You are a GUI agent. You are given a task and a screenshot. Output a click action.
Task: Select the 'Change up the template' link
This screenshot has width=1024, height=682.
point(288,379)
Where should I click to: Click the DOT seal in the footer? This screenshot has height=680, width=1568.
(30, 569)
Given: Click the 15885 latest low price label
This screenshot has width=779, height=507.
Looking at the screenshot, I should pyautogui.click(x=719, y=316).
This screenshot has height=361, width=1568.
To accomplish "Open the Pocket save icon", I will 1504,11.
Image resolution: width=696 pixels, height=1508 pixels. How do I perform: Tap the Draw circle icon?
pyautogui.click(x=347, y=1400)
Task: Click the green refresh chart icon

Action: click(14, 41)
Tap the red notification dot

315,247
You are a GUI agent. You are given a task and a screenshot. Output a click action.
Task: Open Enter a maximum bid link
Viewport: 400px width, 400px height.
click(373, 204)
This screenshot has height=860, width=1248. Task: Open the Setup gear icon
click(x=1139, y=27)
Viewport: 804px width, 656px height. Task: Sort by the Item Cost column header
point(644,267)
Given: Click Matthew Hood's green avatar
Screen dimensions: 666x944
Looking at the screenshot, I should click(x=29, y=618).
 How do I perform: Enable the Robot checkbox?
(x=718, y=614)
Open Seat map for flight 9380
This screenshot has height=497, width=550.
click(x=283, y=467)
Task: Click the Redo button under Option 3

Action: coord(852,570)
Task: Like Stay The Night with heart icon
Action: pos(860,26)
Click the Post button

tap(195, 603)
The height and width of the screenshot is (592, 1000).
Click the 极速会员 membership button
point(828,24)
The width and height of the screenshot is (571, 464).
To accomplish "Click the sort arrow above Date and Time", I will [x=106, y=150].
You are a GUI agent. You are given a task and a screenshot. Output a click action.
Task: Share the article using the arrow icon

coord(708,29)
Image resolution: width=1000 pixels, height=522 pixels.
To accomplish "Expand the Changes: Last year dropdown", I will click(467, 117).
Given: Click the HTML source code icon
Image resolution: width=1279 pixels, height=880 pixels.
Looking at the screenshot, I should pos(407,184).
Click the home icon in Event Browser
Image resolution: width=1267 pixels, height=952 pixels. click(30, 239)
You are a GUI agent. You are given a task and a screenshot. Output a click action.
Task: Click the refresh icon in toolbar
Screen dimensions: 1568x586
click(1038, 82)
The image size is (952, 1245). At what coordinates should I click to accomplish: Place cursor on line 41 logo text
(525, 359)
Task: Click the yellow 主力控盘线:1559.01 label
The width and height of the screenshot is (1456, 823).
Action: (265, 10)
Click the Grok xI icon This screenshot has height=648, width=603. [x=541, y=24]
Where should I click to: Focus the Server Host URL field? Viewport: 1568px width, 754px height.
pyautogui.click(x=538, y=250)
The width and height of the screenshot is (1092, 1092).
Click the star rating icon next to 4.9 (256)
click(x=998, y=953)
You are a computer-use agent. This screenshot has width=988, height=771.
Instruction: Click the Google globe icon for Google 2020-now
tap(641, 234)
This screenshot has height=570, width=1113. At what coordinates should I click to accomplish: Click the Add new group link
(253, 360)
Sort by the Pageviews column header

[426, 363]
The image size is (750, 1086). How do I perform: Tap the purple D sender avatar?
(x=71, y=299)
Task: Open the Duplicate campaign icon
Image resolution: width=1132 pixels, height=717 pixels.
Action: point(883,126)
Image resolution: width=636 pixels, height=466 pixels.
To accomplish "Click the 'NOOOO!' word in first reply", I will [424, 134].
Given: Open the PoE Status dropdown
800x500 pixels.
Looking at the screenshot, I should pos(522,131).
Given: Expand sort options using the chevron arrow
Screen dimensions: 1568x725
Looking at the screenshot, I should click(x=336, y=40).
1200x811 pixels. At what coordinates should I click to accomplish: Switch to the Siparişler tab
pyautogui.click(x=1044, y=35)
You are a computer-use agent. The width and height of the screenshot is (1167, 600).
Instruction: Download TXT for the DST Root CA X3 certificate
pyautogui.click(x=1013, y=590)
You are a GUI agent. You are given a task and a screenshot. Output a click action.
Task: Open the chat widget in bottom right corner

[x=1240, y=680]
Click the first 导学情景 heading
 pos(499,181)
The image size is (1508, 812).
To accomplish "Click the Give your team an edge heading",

§

Write down every entry exactly.

** Response to the task **
You are a GUI agent. You are given a task and a screenshot. Output a click action.
Task: Select the 'Change up the template' link
This screenshot has width=1024, height=682.
point(288,379)
Where should I click to: Click the DOT seal in the footer? This screenshot has height=680, width=1568.
(30, 569)
Given: Click the 15885 latest low price label
This screenshot has width=779, height=507.
Looking at the screenshot, I should pyautogui.click(x=719, y=316).
This screenshot has height=361, width=1568.
To accomplish "Open the Pocket save icon", I will 1504,11.
Image resolution: width=696 pixels, height=1508 pixels. How do I perform: Tap the Draw circle icon?
pyautogui.click(x=347, y=1400)
Task: Click the green refresh chart icon

Action: click(14, 41)
Tap the red notification dot

315,247
You are a GUI agent. You are given a task and a screenshot. Output a click action.
Task: Open Enter a maximum bid link
Viewport: 400px width, 400px height.
click(373, 204)
This screenshot has height=860, width=1248. Task: Open the Setup gear icon
click(x=1139, y=27)
Viewport: 804px width, 656px height. Task: Sort by the Item Cost column header
point(644,267)
Given: Click Matthew Hood's green avatar
Screen dimensions: 666x944
Looking at the screenshot, I should click(x=29, y=618).
 How do I perform: Enable the Robot checkbox?
(x=718, y=614)
Open Seat map for flight 9380
This screenshot has height=497, width=550.
click(x=283, y=467)
Task: Click the Redo button under Option 3

Action: coord(852,570)
Task: Like Stay The Night with heart icon
Action: pos(860,26)
Click the Post button

tap(195, 603)
The height and width of the screenshot is (592, 1000).
Click the 极速会员 membership button
point(828,24)
The width and height of the screenshot is (571, 464).
To accomplish "Click the sort arrow above Date and Time", I will [x=106, y=150].
You are a GUI agent. You are given a task and a screenshot. Output a click action.
Task: Share the article using the arrow icon

coord(708,29)
Image resolution: width=1000 pixels, height=522 pixels.
To accomplish "Expand the Changes: Last year dropdown", I will click(467, 117).
Given: Click the HTML source code icon
Image resolution: width=1279 pixels, height=880 pixels.
Looking at the screenshot, I should pos(407,184).
Click the home icon in Event Browser
Image resolution: width=1267 pixels, height=952 pixels. click(30, 239)
You are a GUI agent. You are given a task and a screenshot. Output a click action.
Task: Click the refresh icon in toolbar
Screen dimensions: 1568x586
click(1038, 82)
The image size is (952, 1245). At what coordinates should I click to accomplish: Place cursor on line 41 logo text
(525, 359)
Task: Click the yellow 主力控盘线:1559.01 label
The width and height of the screenshot is (1456, 823).
Action: (265, 10)
Click the Grok xI icon This screenshot has height=648, width=603. [x=541, y=24]
Where should I click to: Focus the Server Host URL field? Viewport: 1568px width, 754px height.
pyautogui.click(x=538, y=250)
The width and height of the screenshot is (1092, 1092).
Click the star rating icon next to 4.9 (256)
click(x=998, y=953)
You are a computer-use agent. This screenshot has width=988, height=771.
Instruction: Click the Google globe icon for Google 2020-now
tap(641, 234)
This screenshot has height=570, width=1113. At what coordinates should I click to accomplish: Click the Add new group link
(253, 360)
Sort by the Pageviews column header

[426, 363]
The image size is (750, 1086). How do I perform: Tap the purple D sender avatar?
(x=71, y=299)
Task: Open the Duplicate campaign icon
Image resolution: width=1132 pixels, height=717 pixels.
Action: point(883,126)
Image resolution: width=636 pixels, height=466 pixels.
To accomplish "Click the 'NOOOO!' word in first reply", I will [424, 134].
Given: Open the PoE Status dropdown
800x500 pixels.
Looking at the screenshot, I should pos(522,131).
Given: Expand sort options using the chevron arrow
Screen dimensions: 1568x725
Looking at the screenshot, I should click(x=336, y=40).
1200x811 pixels. At what coordinates should I click to accomplish: Switch to the Siparişler tab
pyautogui.click(x=1044, y=35)
You are a computer-use agent. The width and height of the screenshot is (1167, 600).
Instruction: Download TXT for the DST Root CA X3 certificate
pyautogui.click(x=1013, y=590)
You are a GUI agent. You are given a task and a screenshot. Output a click action.
Task: Open the chat widget in bottom right corner

[x=1240, y=680]
Click the first 导学情景 heading
 pos(499,181)
The image size is (1508, 812).
To accomplish "Click the Give your team an edge heading",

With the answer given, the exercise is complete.